Another voice replied: "There was no-one else. The bits and pieces of Magneto that were left inside his own brain weren't enough to be a functioning personality. But, I was sent to rebuild the template telepathically, to implant enough memories and raw information to keep him functional. I had to restart all the higher-order processes and hope that enough original elements of his personality remained to pull it all together, to keep him sane. It wouldn't have lasted forever; I'm glad you did the right thing and brought the rest of him back." The speaker had materialized out of the mist, a young woman in a business suit.

The child faded from Magnus arms. He demanded: "Who the hell are you?"

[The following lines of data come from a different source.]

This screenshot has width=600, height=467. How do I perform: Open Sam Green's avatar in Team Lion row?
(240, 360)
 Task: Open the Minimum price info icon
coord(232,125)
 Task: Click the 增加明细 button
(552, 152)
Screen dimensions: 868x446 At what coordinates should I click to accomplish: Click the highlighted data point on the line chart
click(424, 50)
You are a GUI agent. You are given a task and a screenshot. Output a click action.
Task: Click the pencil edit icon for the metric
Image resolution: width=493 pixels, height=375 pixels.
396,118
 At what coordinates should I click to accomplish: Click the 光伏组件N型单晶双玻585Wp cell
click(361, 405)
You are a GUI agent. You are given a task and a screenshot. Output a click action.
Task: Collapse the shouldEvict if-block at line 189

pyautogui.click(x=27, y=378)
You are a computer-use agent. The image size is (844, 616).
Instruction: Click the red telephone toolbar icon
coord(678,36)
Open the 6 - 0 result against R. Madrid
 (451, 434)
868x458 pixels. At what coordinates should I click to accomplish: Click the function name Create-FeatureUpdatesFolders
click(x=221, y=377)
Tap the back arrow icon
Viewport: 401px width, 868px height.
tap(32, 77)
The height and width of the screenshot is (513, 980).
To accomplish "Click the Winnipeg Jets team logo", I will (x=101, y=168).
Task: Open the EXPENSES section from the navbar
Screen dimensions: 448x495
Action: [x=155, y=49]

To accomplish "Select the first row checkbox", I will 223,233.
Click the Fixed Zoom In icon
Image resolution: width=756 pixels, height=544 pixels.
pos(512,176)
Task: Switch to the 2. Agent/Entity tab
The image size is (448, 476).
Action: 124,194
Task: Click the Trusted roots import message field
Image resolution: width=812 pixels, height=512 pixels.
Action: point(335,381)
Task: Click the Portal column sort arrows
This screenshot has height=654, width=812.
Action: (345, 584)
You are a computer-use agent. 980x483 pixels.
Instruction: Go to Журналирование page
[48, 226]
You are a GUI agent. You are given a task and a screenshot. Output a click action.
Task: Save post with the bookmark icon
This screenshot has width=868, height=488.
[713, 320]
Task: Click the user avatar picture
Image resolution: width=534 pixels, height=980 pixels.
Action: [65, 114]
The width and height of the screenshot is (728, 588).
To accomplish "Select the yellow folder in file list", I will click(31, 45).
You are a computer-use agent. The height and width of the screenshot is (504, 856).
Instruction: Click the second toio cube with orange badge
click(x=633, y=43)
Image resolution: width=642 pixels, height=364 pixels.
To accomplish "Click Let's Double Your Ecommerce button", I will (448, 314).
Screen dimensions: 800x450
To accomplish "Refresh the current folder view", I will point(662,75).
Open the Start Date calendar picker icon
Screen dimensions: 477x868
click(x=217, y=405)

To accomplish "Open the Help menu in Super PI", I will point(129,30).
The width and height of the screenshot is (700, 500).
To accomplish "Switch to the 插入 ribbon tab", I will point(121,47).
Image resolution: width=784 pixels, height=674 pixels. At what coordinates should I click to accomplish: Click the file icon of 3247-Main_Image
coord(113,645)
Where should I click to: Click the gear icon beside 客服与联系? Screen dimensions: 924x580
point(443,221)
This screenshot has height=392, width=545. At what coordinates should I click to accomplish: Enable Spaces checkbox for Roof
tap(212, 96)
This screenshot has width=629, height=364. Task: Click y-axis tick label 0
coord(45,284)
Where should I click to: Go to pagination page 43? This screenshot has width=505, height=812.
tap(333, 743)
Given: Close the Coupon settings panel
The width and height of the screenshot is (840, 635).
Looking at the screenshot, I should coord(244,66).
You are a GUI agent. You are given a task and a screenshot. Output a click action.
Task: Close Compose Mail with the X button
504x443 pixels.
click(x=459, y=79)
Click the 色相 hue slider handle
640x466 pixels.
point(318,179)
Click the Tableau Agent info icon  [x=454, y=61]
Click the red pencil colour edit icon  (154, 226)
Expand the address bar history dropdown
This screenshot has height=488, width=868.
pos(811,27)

She smiled. "My name's Holly Encarres. You saw me very briefly up on Avalon, during the Brood fight, when I did everything I just told you and then woke you up. I had to do this to get you to save the world. Yes, I work for Malcolm Encarres. No, I didn't plant anything in your brain for the sole purpose of controlling you. I tried to give you memories that would be as true as possible to the original, even when I wished otherwise. I know you don't believe me. These professional ethics can really be a pain at times, but you have a right to know what I did."

"What are you doing here now?!" Magnus roared at her.

She sighed and raised her hands, as if to placate him. "I'm really just another mental emplate. The real Holly disengaged from your mind when she was done and hasn't gone back since. I was just left here to explain things when you were ready, and I've done everything I had to do now." She faded away just as the child had.

Magnus turned back to me, as belligerent as he'd been to the woman, "Charles, why did you do that to me?"

"I tried to save you from yourself," I told him indignantly, realizing as I spoke just how hollow those words sounded.

They must have taken him by surprise, though, because his reaction was a half-laugh, half- gasp: "What was the worst that could have happened? The weapons on station are modified to be most effective at short range. I hadn't set myself up to try and conquer the world again. And I would have recognized Exodus' tampering before long. None of it was likely to have made me any more effective a threat to you in the long run."

Before I could retort, I could sense some kind of shock ripple through the grey mist. Suddenly, I was in my own body again, sitting on the bare rock at Magnus' feet. There were people behind me. I looked back over my shoulder at Exodus, Milan, and the redoubtable Captain Forrester, who rushed up to Magnus and grabbed his arm. "What's going on here? Are you all right?"

Magnus did look odd with the beard, I reflected. But it might not be all bad to see him return to normal, whatever normal constituted for Magnus, given recent circumstances.

"What did you do to him?" Lee snapped at Magnus looking back at me. "Where's his wheelchair?"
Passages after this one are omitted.